EXTRACTED DATA:
----
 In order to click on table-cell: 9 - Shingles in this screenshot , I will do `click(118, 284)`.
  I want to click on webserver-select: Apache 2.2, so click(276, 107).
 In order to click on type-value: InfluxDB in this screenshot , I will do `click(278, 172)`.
----
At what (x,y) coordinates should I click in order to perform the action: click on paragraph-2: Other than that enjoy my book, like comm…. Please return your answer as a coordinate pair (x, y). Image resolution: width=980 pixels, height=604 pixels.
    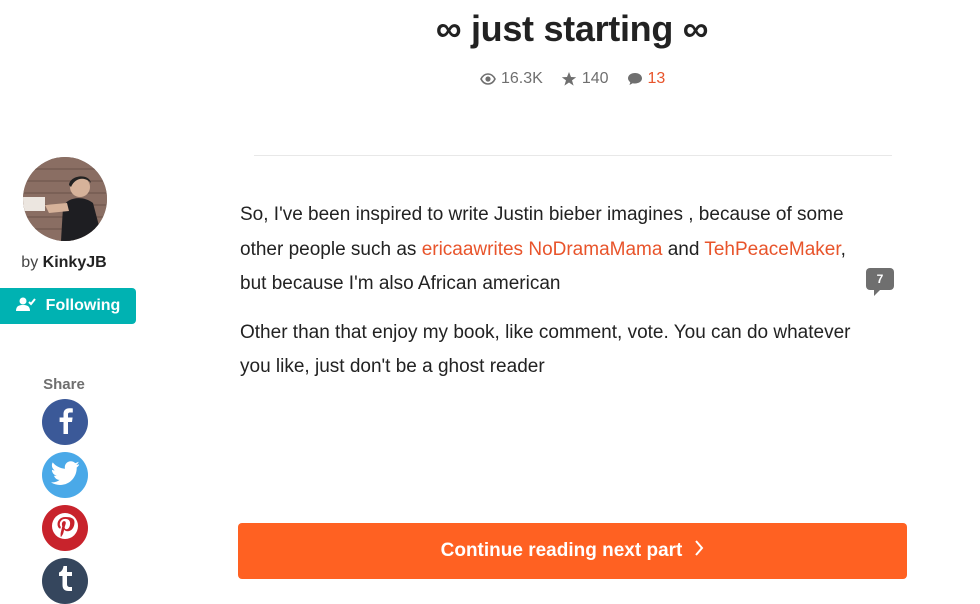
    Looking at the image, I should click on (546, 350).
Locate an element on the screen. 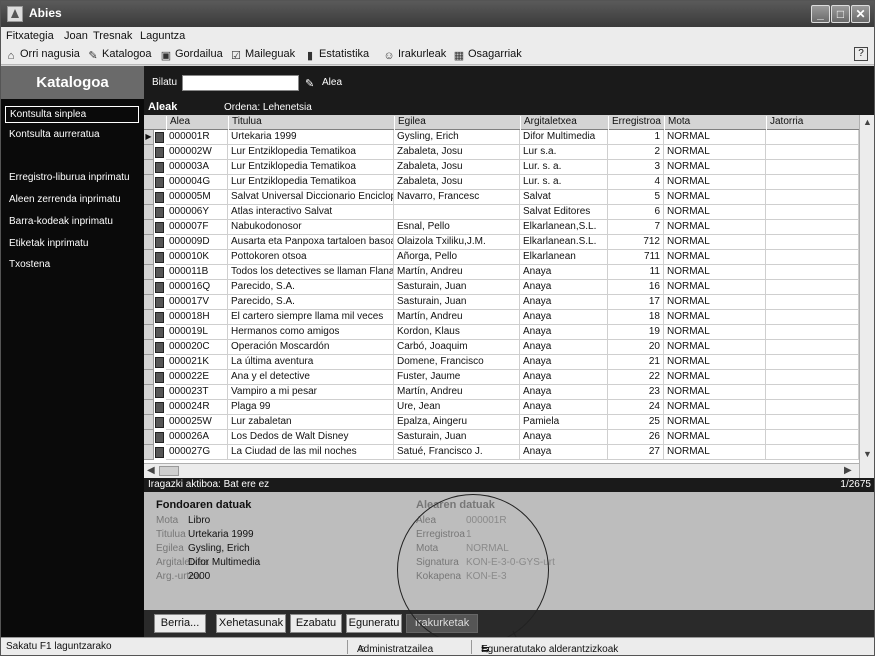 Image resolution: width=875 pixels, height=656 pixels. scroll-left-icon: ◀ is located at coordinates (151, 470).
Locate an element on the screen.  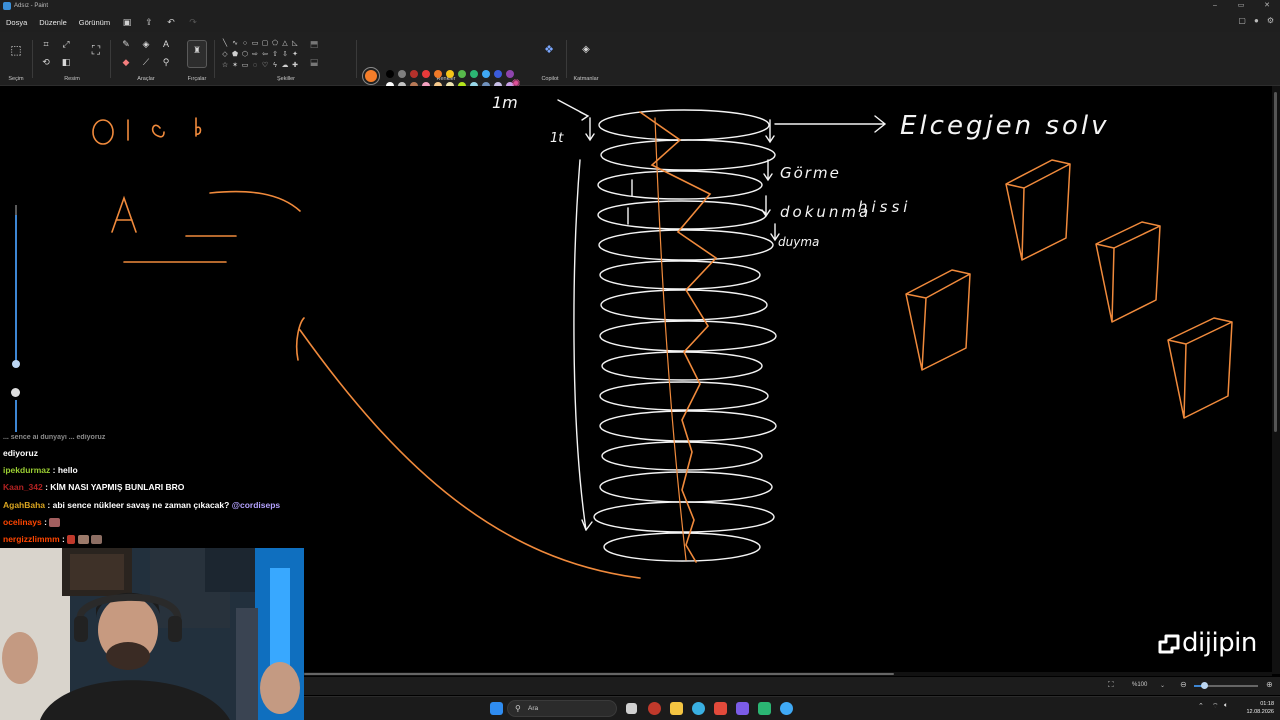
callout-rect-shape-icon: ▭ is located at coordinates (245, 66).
----
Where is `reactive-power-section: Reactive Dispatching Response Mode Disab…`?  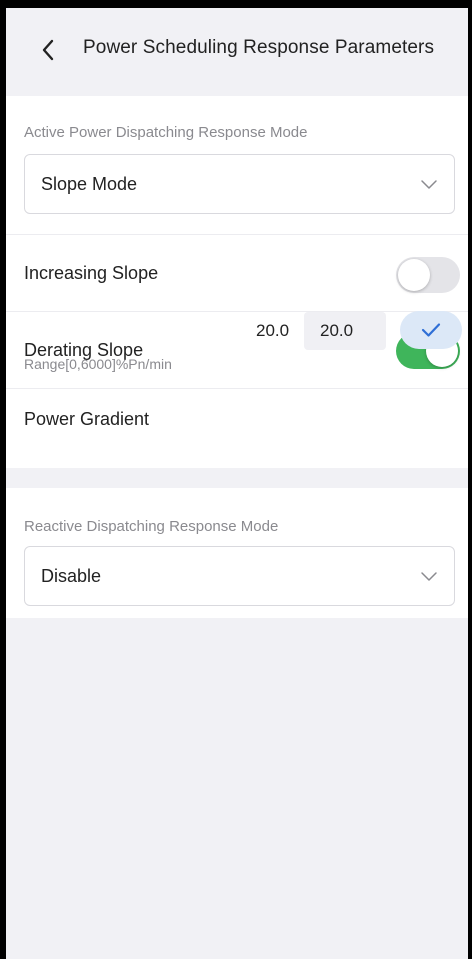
----
Please copy out the rows exactly, everything from the row containing "In order to click on table-cell: 9" down to the row containing "In order to click on type-value: InfluxDB", both included.

 In order to click on table-cell: 9 - Shingles in this screenshot , I will do `click(118, 284)`.
  I want to click on webserver-select: Apache 2.2, so click(276, 107).
 In order to click on type-value: InfluxDB in this screenshot , I will do `click(278, 172)`.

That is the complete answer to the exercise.